If the size exceeds this limit, the error KDE1_STC_RXLIMITEXCEEDED should be seen. A limit can be set to avoid possible memory overruns for an unusually large RPC request. If the limit leads to problems processing requests, consider increasing the limit by adding or editing the KDCFC_RXLIMIT value in the %CANDLE_HOME%\CMS\KBBENV file (on Windows) or

The maximum value allowed is 65536; the minimum value allowed is 1024.
For example, to change it to 32768 KB (32 MB):
KDCFC_RXLIMIT=32768 

However in this case this was not the issue. Further diagnostic work had to be done using the tool published here:

https://www.ibm.com/developerworks/community/blogs/jalvord/entry/sitword_tems_audit_process_and_tool?lang=en 

A trace of:
KBB_RAS1='error (unit:kpxrpcrq,Entry="IRA_NCS_Sample" state er)(unit:kdsstc1,Entry="ProcessTable" all er)(unit:kdssqprs in er)(unit:kraafira,Entry="runAutomationCommand" all)(unit:kglhc1c all)'

was set at the TEMS and run for an hour and then the tracing was set off again.

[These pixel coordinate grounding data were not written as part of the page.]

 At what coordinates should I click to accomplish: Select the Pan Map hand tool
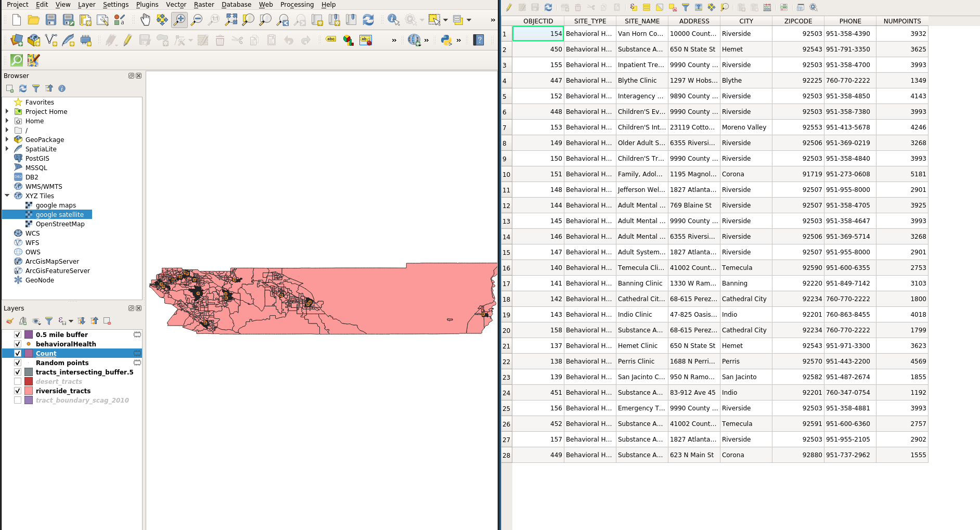point(145,20)
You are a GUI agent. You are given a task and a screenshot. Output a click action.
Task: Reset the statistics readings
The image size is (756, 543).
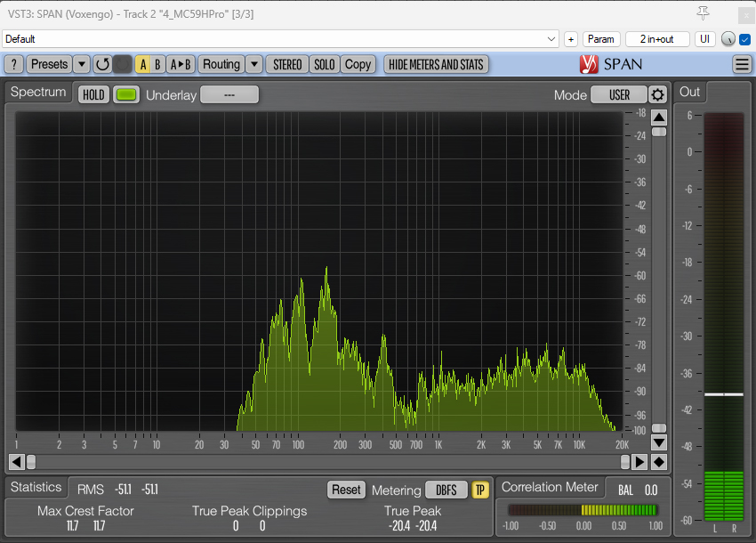(346, 490)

This is very important if you use this tool; the tracing should only run for a short time as the tracing is verbose and in fact is only needed over a short time, to measure what is happening with situations. A report was then produced using the trace logs and the perl given in the above blog. That identified that one situation was the main user of the CPU. Once that situation was reviewed it was seen that it was using more than one multi-row attribute group.

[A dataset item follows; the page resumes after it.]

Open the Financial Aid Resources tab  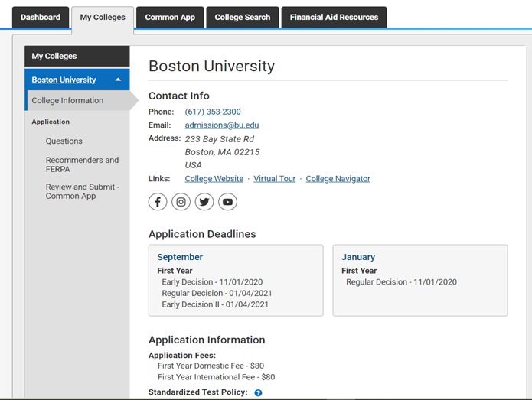click(x=334, y=18)
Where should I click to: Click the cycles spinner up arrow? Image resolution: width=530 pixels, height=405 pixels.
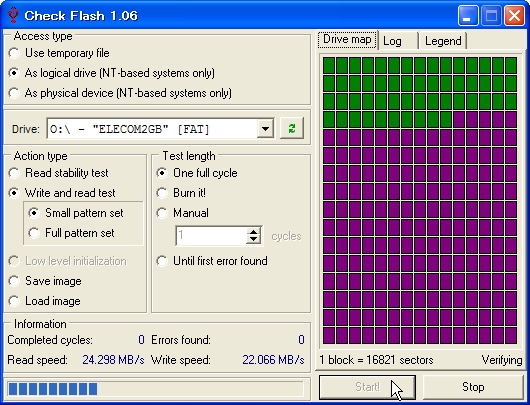click(253, 232)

In this case it was a scan in a file and then checking for a missing process.  Both of these return more than one row of data. A situation like this cannot be created in the TEP Situation Editor but can be created by hand and inserted into the TEMS with tacmd editsys. The situation did not error but caused massive amounts of data to be sent to the RTEMS which once the situation was distributed to a number of agents, caused RTEMS to overload and shutdown. Once the situation was deleted then the RTEMS functioned normally.